Southampton está acostumbrado a llevar la iniciativa, a controlar la posesión en Championship. Contra el equipo de Pep Guardiola, eso cambia de golpe. “Contra Man City no es tan fácil. Va a ser muy, muy duro”, avisa Long. Pero el equipo ya ha demostrado que sabe sufrir y golpear cuando cuenta.
Arsenal, Shea Charles y la fe que empuja a Wembley
Para llegar a esta semifinal, Southampton ya tumbó a otro gigante: Arsenal, también líder de la Premier League cuando se cruzaron. Lo hizo con drama, con un gol decisivo del centrocampista Shea Charles en los cuartos de final. Ese tanto no solo los metió en Wembley. Les dio una certeza: pueden competir contra cualquiera a un partido.
“Han logrado buenos resultados para llegar aquí. Han vencido al Arsenal, que también estaba arriba del todo, así que pueden hacerlo. Se trata de creer y de salir al campo y dejarlo todo”, sentencia Long. No hay fórmula táctica mágica, solo una mezcla de fe, disciplina y valentía.

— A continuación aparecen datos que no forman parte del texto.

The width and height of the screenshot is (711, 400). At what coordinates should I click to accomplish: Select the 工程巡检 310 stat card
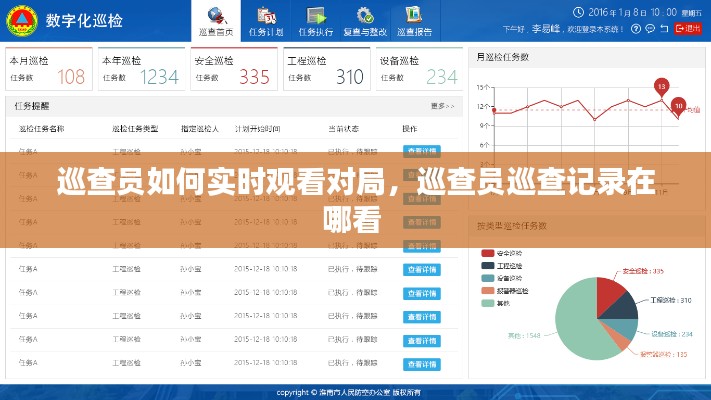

El club se ha volcado. La afición también. Muchos viajarán a Londres en el “Midnite Express”, el tren fletado con ayuda del socio oficial de la equipación de entrenamiento. No es un simple desplazamiento. Es una peregrinación. Porque Wembley no solo ofrece una semifinal. Ofrece la posibilidad de regresar en unas semanas para una final de FA Cup. Y, quizá, para un playoff de ascenso a la Premier.
¿Ascenso o copa? El dilema más feliz para el hincha de los Saints
En el sur de Inglaterra, la pregunta flota en el ambiente: ¿qué es más importante, el regreso a la Premier League o levantar la FA Cup? Para el club, Long no duda: el ascenso es prioridad. El impacto económico, el prestigio, la estabilidad deportiva. Todo apunta en esa dirección.
Pero el fútbol no se vive en hojas de cálculo. “Si preguntas a los aficionados, seguro que han disfrutado mucho el Championship este año y la FA Cup es enorme”, apunta Long. No es una competición cualquiera para Southampton. El último título llegó en 1976. Casi medio siglo después, aún se habla de aquella gesta como si hubiera ocurrido ayer.
Llegar a otra final sería tocar la fibra más profunda del hincha. Long, incluso, se moja con el otro lado del cuadro: ve a Leeds como favorito para ganar la otra semifinal. Y, si eso ocurre, cree que el escenario sería ideal para que Southampton soñara con levantar el trofeo.
“Jugar en la Premier League es brillante, pero tener esa copa, esos recuerdos, ese día con tus hijos y tu familia… Estoy seguro de que los aficionados de los Saints quizá priorizarían eso”, admite.
Wembley, entonces, no es solo un partido. Es una encrucijada emocional. Entre el pragmatismo del ascenso y la eternidad de una copa. Entre el club que formó a Harwood-Bellis y el equipo que le ha dado un hogar. Bajo la mirada fría y exigente de Roy Keane, el central se juega un paso más hacia el liderazgo. Y quizá, también, un lugar en la historia de Southampton.